When canine couture met high fashion in the courtroom, Condé Nast, publisher of Vogue, launched a legal battle over whether the upstart dog fashion magazine Dogue is a harmless parody or a trademark infringement that threatens one of fashion’s most iconic brands.[1]  In 1892, Condé Nast adopted VOGUE as the title of a print fashion magazine, and in the following 134 years, Vogue has become the “most widely recognized and revered fashion publication” in the United States.[2]  Since first registering the VOGUE trademark in 1919, Condé Nast has obtained more than sixty active registrations for the VOGUE Marks with the U.S. Patent and Trademark Office (USPTO).[3]  But with fame comes imitation, as others seek to borrow from the prestige of the VOGUE name.[4]

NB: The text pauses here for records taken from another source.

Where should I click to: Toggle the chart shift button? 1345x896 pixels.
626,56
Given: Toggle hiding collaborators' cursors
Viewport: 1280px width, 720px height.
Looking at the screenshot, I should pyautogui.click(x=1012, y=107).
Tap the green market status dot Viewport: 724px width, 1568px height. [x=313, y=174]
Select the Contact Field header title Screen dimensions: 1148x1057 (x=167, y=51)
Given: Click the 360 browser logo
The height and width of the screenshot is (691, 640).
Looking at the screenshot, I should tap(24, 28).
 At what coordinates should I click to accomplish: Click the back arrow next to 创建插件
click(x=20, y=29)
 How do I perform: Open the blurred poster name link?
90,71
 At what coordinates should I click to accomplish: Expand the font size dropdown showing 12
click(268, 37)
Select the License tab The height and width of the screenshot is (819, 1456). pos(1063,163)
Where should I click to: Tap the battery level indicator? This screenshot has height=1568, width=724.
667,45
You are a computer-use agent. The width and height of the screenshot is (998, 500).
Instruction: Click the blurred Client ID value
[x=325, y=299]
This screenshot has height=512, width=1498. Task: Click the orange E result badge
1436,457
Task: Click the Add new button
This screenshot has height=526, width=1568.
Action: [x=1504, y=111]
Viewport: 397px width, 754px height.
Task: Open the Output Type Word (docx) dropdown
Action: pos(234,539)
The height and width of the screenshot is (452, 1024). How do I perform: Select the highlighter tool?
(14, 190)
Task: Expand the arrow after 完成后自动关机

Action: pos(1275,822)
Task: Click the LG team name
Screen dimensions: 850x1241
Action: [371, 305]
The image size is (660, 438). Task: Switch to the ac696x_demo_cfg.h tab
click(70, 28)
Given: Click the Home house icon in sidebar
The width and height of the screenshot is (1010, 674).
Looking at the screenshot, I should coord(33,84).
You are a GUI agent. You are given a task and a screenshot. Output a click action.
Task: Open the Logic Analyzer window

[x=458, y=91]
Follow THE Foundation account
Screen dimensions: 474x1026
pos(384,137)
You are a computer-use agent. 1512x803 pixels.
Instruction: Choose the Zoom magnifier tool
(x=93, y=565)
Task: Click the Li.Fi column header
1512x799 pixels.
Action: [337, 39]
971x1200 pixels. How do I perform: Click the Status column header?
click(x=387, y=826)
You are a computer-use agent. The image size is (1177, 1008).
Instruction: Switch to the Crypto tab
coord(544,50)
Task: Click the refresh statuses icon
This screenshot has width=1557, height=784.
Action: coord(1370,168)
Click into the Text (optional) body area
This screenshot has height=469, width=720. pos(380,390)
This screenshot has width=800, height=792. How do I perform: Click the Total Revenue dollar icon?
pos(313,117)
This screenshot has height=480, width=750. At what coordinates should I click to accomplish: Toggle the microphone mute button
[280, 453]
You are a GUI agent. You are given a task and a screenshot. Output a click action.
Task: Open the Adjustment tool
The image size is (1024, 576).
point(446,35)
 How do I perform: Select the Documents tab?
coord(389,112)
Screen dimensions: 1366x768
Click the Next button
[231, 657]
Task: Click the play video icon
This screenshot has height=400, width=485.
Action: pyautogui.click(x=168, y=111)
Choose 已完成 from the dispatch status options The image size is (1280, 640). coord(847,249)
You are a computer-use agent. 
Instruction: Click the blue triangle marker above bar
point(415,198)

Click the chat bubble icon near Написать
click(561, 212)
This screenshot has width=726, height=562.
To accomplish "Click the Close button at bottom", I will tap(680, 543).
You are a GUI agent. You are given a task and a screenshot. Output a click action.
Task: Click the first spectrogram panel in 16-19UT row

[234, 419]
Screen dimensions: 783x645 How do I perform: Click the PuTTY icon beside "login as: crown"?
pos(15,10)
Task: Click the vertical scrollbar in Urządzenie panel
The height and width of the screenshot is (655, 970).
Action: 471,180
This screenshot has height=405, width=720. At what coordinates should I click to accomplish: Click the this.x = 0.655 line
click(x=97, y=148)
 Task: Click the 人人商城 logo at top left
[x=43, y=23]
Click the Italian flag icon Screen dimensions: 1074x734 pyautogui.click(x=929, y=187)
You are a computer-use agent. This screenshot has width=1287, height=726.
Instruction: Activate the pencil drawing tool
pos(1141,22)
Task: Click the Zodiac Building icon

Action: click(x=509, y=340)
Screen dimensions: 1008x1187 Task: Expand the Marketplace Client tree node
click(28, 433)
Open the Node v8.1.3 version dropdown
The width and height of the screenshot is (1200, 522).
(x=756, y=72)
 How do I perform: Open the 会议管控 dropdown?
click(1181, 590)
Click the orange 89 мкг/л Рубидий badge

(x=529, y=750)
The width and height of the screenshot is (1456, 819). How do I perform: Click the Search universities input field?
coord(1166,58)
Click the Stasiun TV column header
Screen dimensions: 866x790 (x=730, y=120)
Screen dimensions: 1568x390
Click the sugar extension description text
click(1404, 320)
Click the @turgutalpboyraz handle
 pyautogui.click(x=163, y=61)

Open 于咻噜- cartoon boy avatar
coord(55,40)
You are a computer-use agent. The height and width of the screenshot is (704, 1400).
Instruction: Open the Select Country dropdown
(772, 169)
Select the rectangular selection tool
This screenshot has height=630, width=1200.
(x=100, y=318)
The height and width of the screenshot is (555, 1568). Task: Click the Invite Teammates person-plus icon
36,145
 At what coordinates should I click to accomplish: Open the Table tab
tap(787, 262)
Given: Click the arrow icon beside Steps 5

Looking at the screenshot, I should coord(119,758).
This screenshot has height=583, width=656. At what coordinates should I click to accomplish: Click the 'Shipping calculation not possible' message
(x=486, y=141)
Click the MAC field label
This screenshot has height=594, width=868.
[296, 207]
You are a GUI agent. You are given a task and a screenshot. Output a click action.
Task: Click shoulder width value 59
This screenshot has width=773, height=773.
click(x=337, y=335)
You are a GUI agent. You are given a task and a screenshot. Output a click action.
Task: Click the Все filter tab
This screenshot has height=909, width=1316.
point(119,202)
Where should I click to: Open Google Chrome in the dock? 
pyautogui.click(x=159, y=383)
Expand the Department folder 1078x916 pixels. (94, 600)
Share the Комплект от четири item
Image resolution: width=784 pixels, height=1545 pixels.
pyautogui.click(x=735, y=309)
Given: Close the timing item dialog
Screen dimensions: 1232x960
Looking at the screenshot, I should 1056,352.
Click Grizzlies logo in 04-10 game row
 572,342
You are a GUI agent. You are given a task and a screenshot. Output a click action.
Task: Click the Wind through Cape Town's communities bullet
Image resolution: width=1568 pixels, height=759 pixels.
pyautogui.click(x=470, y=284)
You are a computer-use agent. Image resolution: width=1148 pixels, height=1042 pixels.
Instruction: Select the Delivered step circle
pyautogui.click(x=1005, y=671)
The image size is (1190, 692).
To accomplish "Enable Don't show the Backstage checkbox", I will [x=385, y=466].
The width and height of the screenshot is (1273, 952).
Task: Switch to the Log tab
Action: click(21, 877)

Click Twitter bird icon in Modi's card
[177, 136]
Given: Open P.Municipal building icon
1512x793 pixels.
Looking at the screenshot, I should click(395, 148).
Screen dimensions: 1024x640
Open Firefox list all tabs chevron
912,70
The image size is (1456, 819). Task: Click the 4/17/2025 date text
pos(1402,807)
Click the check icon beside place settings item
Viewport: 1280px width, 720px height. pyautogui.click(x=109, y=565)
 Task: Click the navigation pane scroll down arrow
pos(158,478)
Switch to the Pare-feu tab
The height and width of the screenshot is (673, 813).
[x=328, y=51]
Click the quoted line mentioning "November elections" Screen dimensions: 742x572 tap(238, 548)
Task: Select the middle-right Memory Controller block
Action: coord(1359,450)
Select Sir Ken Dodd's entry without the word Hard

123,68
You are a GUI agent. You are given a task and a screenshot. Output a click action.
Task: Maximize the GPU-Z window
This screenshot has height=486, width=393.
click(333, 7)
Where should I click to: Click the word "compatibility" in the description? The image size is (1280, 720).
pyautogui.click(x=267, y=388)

Consequently, Tasty Work, LLC published Dogue which is a “periodical focusing on dogs, dog fashion and celebrity dog owners.”[5]  In August 2025, Tasty Work, LLC applied to register the mark “Dogue” with the USPTO but was met with a formal notice of opposition in October with the Trademark Trial and Appeal Board.[6]  In December 2025, when Tasty Work refused to stop using the name, Condé Nast sued for trademark infringement among other claims, arguing that the Dogue canine fashion magazine is confusingly similar to the Vogue brand by mimicking their font and style.[7]

While the proceeding is ongoing, Condé Nast will likely prevail regarding its trademark infringement claim.[8]  The touchstone of trademark infringement is likelihood of consumer confusion.[9]  Here, the likelihood of confusion between Vogue and Dogue is high for a number of reasons.[10]  First, the strength of the mark strongly favors Condé Nast because Vogue is an inherently distinctive and very famous mark in fashion publications, warranting broad protection.[11] Second, the marks are undeniably similar: they differ only by one letter, share the same sound and cadence, and feature a similar font, layout, and minimalist aesthetic.[12]  Third, proximity and overlapping marketing channels favor Condé Nast because both magazines target similar audiences and are likely to be sold through the same distribution channels such as bookstores, newsstands, and online subscriptions.[13]  Fourth, the likelihood of product-line expansion favors Condé Nast, which has used the word “Dogue” for its own projects, including a Dogue competition in 2025 and a digital campaign in 2024 featuring celebrity pets.[14]  Finally, Tasty Work intentionally designed Dogue to resemble Vogue, “confusing consumers into believing that the Dogue magazine was connected or associated with, or licensed by, Condé Nast.”[15] 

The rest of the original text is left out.